Image credit: Marko Geber/DigitalVision/Getty Images
Over the study period [2000-2010], we observed a decrease in the incidence of acute care use for vaccine-preventable illnesses, and I suspect that rates have continued to decrease since then.

Recognizing the acute care burden

The study was important because of the known high rates of ED visits and hospitalizations among SLE patients, Dr. Feldman said in an interview. "We aimed to understand the burden of emergency department visits and hospitalizations among individuals with lupus that may be preventable if individuals received necessary vaccinations. We know that individuals with lupus, especially those on immunosuppressive medications, are susceptible to infections, and we hypothesized that a percentage of severe infections that result in acute care use may be avoidable if vaccinations were routinely provided."

Dr. Feldman said the researchers were somewhat surprised by the low percentage of SLE patients who had billing claims for vaccinations during the baseline period of the analysis. "While our main focus was on acute care use for vaccine-preventable illness, we did try to ascertain vaccine uptake during the baseline period.

"While it is likely that vaccination rates were suboptimal in this population, the percentages observed may be an underestimate due to lack of billing claims for specific vaccines, if, for example, an individual was vaccinated at a place of work or paid out of pocket," she noted.

Increasing rheumatologist involvement

"We identified a higher risk of acute care use for vaccine-preventable illnesses among individuals who are Black, compared to White, and a lower risk among individuals with higher versus lower outpatient care utilization," Dr. Feldman said. "With the known disparities in care and outcomes among individuals with lupus, further efforts are needed to improve access to high-quality outpatient care for the most vulnerable populations.

"Recommendations for vaccinations should be a routine part of care for SLE patients, and increasingly, this is the case. Efforts are being made to incorporate alerts and reminders in electronic medical record systems, which may help increase vaccine uptake," she added.

"Over the study period [2000-2010], we observed a decrease in the incidence of acute care use for vaccine-preventable illnesses, and I suspect that rates have continued to decrease since then," Dr. Feldman said. "Rheumatologists have increased their efforts over the last several years to develop quality improvement initiatives to increase influenza and pneumococcal vaccine uptake. However, other vaccinations that are not routinely provided to all patients and may be less readily available in a rheumatology clinic, such as the HPV and hepatitis B vaccines, still require additional efforts. We certainly know that disparities still exist by race/ethnicity and by socioeconomic status, and work is still needed to ensure that the most vulnerable patients have access to essential preventive care."

Image credit: Stefan Cristian Cioata/Moment/Getty Images

Additional research is needed to specifically examine vaccine uptake in recent years to better identify disparities and gaps in care.
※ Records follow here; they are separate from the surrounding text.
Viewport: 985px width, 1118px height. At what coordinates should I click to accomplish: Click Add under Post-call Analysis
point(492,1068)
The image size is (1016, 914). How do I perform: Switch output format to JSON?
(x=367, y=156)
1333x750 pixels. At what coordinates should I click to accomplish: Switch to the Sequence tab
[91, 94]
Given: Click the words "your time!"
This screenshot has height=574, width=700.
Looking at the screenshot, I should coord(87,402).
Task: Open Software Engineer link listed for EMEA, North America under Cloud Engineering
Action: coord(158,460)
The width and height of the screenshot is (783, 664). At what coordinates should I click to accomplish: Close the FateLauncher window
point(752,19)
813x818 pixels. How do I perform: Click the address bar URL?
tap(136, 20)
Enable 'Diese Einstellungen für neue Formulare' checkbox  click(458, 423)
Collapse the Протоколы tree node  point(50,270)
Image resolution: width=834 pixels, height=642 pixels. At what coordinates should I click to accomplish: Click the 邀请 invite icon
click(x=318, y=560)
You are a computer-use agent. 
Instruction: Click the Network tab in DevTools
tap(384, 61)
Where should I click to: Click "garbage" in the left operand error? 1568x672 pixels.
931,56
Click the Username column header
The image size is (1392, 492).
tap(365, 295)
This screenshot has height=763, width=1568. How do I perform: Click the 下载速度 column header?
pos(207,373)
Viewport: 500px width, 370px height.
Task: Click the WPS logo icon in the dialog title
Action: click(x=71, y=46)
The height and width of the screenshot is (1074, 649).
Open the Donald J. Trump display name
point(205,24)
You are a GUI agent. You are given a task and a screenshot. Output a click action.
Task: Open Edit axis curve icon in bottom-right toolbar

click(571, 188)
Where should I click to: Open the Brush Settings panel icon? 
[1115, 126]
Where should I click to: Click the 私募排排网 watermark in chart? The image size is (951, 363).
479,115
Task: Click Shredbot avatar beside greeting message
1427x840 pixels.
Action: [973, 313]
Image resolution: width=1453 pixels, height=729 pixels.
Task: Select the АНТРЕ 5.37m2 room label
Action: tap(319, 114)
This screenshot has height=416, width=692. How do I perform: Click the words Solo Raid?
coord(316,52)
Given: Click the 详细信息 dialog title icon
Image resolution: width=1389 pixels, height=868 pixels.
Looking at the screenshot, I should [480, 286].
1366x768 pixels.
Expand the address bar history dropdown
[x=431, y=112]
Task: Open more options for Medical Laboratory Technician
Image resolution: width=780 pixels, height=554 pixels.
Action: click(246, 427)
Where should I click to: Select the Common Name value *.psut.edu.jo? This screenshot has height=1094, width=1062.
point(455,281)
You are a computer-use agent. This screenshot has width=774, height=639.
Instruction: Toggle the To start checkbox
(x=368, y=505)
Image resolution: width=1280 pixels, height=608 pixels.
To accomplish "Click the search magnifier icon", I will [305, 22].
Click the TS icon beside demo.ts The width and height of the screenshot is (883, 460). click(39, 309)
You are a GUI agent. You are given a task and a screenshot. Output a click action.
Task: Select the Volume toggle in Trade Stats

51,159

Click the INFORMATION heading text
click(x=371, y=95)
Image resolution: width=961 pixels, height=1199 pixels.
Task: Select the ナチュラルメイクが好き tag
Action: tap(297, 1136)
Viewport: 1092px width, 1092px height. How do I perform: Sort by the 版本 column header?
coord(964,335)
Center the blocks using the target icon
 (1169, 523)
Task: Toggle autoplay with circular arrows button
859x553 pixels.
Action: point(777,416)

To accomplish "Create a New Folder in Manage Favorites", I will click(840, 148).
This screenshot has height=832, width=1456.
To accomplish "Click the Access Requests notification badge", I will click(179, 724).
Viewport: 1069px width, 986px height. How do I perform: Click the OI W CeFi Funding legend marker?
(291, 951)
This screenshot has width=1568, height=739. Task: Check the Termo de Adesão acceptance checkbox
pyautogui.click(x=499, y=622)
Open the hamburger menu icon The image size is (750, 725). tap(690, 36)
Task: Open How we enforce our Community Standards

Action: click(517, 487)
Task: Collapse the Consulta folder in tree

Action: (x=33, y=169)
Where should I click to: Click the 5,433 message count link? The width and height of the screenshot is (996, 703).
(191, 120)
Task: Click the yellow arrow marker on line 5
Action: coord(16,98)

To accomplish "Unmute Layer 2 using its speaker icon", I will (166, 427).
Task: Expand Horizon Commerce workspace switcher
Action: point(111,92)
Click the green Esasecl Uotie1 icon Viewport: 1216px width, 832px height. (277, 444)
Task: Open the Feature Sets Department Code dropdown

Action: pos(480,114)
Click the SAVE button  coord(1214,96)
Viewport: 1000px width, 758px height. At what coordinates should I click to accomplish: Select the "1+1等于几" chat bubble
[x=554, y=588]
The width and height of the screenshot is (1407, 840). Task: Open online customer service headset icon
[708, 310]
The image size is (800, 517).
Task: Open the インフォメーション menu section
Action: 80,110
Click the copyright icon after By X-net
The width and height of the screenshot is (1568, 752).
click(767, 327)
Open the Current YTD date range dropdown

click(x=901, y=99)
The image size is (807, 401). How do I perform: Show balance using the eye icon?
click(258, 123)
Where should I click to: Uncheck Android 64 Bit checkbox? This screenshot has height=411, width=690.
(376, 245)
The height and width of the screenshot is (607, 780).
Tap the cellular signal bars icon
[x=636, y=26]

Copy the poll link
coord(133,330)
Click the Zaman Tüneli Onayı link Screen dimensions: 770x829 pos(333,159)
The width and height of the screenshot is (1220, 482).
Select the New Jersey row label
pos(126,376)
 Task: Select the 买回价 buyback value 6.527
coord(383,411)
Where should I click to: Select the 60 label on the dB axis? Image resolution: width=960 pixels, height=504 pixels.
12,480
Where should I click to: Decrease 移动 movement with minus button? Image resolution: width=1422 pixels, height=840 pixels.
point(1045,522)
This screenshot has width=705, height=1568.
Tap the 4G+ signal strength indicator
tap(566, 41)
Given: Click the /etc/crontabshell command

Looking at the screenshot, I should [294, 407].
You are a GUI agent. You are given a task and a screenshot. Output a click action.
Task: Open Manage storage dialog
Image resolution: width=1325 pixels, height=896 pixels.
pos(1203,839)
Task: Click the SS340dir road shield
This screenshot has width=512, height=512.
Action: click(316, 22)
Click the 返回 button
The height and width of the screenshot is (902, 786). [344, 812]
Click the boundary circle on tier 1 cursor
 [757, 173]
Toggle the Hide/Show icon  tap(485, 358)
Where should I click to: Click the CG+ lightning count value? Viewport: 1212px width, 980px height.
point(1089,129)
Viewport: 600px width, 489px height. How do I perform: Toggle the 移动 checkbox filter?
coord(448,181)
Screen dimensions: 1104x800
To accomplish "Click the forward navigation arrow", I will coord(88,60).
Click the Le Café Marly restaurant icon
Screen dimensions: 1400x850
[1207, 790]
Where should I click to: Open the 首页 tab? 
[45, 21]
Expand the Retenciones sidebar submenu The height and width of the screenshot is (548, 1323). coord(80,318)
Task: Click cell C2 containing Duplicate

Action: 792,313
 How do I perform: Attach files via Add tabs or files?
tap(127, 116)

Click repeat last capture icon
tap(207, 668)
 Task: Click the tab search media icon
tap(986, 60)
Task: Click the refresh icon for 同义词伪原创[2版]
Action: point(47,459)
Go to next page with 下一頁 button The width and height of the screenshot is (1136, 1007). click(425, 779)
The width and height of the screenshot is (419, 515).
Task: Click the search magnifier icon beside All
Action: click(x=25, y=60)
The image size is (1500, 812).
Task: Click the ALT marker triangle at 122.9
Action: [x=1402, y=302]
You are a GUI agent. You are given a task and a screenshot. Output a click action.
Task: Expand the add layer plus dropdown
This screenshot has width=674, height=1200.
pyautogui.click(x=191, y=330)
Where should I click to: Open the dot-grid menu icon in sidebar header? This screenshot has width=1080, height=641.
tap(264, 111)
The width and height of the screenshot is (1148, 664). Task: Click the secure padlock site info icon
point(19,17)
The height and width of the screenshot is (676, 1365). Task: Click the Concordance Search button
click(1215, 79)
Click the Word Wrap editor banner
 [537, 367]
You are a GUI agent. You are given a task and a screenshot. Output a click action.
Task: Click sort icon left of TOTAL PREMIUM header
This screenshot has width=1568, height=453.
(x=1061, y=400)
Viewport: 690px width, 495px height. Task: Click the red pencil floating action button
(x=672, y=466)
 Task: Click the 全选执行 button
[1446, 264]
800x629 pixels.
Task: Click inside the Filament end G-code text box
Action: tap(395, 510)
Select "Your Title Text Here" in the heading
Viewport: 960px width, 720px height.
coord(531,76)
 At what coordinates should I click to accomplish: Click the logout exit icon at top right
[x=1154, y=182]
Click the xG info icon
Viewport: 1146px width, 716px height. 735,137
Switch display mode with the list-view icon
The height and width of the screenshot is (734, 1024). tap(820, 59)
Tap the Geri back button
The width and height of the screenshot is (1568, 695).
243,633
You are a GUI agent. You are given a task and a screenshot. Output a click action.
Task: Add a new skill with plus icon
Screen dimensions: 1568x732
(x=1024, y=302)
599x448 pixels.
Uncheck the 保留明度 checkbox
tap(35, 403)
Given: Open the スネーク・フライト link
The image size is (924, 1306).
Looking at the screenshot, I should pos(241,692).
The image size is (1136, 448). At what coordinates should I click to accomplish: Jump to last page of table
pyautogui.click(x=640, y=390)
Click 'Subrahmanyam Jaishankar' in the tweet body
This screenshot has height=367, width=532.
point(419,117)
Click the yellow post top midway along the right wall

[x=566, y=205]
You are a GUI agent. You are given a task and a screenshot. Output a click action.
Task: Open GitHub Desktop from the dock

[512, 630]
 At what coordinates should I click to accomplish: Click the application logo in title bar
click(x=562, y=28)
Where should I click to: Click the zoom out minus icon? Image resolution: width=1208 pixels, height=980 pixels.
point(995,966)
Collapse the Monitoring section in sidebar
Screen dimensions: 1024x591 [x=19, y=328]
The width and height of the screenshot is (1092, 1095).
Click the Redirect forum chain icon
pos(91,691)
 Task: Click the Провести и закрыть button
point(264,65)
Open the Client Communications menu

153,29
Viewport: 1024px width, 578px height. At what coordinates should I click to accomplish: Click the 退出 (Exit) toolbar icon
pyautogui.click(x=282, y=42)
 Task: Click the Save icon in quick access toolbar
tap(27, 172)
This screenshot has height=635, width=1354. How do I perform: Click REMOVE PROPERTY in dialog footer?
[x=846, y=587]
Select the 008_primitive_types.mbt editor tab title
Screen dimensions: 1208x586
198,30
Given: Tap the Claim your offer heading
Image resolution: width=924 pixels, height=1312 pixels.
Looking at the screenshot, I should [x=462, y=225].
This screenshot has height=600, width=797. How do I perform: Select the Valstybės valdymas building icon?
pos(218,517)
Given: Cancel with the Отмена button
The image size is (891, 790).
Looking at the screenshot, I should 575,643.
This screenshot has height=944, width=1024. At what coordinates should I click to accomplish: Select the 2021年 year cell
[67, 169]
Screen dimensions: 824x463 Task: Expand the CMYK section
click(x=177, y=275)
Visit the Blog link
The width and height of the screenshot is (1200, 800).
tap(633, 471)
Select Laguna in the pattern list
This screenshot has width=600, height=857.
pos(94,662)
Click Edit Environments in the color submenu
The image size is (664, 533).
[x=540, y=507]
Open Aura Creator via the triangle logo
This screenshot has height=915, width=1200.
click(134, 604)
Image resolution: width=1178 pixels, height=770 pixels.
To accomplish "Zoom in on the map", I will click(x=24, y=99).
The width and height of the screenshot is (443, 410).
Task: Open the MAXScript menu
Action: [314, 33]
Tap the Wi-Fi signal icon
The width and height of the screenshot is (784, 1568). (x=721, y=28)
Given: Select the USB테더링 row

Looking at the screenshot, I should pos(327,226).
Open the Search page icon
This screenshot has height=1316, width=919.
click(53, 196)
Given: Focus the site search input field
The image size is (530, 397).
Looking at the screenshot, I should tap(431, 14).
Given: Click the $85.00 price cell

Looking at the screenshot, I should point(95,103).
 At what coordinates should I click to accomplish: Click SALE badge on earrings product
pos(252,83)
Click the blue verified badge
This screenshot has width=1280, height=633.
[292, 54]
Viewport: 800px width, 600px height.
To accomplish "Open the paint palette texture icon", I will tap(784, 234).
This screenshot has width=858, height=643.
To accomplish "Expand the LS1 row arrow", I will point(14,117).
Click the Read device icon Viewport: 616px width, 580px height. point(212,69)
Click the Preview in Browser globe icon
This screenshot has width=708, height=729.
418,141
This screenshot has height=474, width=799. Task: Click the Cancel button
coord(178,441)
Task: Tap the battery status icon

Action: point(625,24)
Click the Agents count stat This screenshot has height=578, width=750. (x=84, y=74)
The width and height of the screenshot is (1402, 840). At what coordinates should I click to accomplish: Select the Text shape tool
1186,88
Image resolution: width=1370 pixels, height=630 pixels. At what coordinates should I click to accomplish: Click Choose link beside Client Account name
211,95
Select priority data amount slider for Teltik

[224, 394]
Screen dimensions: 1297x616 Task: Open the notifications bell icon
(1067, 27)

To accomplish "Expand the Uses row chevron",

Such research "would allow for the development of targeted interventions to help reduce disparities in potentially avoidable adverse outcomes," she said.

The study was supported by grants from the National Institute of Arthritis and Musculoskeletal and Skin Diseases. Dr. Feldman disclosed that she serves in unpaid positions on the board of directors of the American College of Rheumatology and on the Medical-Scientific Advisory Council of the Lupus Foundation of America. She receives research support from Pfizer unrelated to this work.